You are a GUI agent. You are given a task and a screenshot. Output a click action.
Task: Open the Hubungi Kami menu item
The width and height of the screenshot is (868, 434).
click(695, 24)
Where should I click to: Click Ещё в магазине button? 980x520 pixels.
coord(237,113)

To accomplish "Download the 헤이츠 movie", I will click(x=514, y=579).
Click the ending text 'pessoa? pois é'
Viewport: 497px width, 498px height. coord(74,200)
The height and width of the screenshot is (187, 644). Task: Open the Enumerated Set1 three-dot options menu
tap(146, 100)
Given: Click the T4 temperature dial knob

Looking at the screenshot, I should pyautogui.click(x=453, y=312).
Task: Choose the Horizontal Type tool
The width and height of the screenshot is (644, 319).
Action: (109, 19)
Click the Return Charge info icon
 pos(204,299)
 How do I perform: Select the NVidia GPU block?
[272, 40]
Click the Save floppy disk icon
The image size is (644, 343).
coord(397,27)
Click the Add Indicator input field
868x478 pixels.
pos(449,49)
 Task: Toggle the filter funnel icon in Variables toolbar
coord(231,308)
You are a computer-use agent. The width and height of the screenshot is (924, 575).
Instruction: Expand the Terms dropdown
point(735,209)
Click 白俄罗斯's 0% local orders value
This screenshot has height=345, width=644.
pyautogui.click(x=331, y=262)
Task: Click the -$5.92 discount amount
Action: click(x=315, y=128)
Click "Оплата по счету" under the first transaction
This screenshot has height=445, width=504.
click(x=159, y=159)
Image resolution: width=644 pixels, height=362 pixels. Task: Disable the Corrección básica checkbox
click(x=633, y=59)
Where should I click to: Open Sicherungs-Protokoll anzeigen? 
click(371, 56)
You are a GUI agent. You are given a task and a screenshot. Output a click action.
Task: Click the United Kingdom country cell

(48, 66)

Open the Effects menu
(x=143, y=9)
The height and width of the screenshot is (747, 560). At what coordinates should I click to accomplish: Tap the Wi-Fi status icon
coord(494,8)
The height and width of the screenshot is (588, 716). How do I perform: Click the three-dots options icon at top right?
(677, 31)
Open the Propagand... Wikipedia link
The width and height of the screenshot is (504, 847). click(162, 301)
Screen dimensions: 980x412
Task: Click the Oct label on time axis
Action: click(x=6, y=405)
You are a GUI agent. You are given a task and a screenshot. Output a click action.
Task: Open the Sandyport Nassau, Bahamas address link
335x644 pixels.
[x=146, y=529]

--

All lines from the one that contains "Task: Click the United Kingdom country cell" to the end of the records above are to be copied exactly; leave out the rest.

Solution to the problem:
Task: Click the United Kingdom country cell

(48, 66)

Open the Effects menu
(x=143, y=9)
The height and width of the screenshot is (747, 560). At what coordinates should I click to accomplish: Tap the Wi-Fi status icon
coord(494,8)
The height and width of the screenshot is (588, 716). How do I perform: Click the three-dots options icon at top right?
(677, 31)
Open the Propagand... Wikipedia link
The width and height of the screenshot is (504, 847). click(162, 301)
Screen dimensions: 980x412
Task: Click the Oct label on time axis
Action: click(x=6, y=405)
You are a GUI agent. You are given a task and a screenshot. Output a click action.
Task: Open the Sandyport Nassau, Bahamas address link
335x644 pixels.
[x=146, y=529]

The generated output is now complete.